Studio album by Bobby Previte & The New Bump
- Released: May 13, 2008
- Recorded: August 2007 at Maggie's Farm with Matt Balitsaris
- Genre: Jazz
- Length: 48:39
- Label: Palmetto
- Producer: Bobby Previte

= Set the Alarm for Monday =

Set The Alarm For Monday is a studio album by New York City jazz drummer Bobby Previte & The New Bump. Composition and arrangement is credited to Previte. "The New Bump" refers to a prior Bobby Previte ensemble "Bump the Renaissance" of 1998. The New Bump includes Ellery Eskelin on tenor saxophone, Steve Bernstein on trumpet, Bill Ware on vibraphone, Brad Jones on bass, Jim Pugliese on percussion and Previte on drums.
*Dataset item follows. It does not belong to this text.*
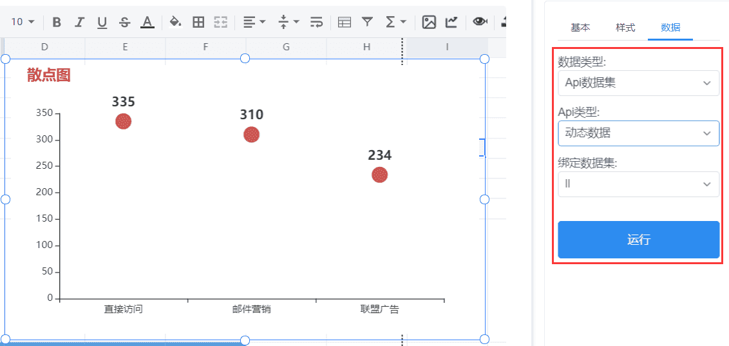Screen dimensions: 729x346
Task: Open the font size 10 dropdown
Action: point(23,23)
The tracks are composed as a suite. Also, the provocative song titles and suspenseful recordings "suggest an evocative film-noir atmosphere".

Professional ratings
Review scores
| Source | Rating |
| All About Jazz link Jazz Times link Allmusic | Star Half star |

==Track listing ==
1. "Set The Alarm for Monday" 4:28
2. "I'd Advise You Not to Miss Your Train" 5:39
3. "She Has Information" 4:32
4. "Were You Followed?" 3:43
5. "I'm On Tto Her" 4:28
6. "There Was Something In My Drink" 6:06
7. "You're In Over Your Head" 5:44
8. "Drive South, Along the Canyon" 5:08
9. "Wake Up Andrea, We're Pulling In" 8:46"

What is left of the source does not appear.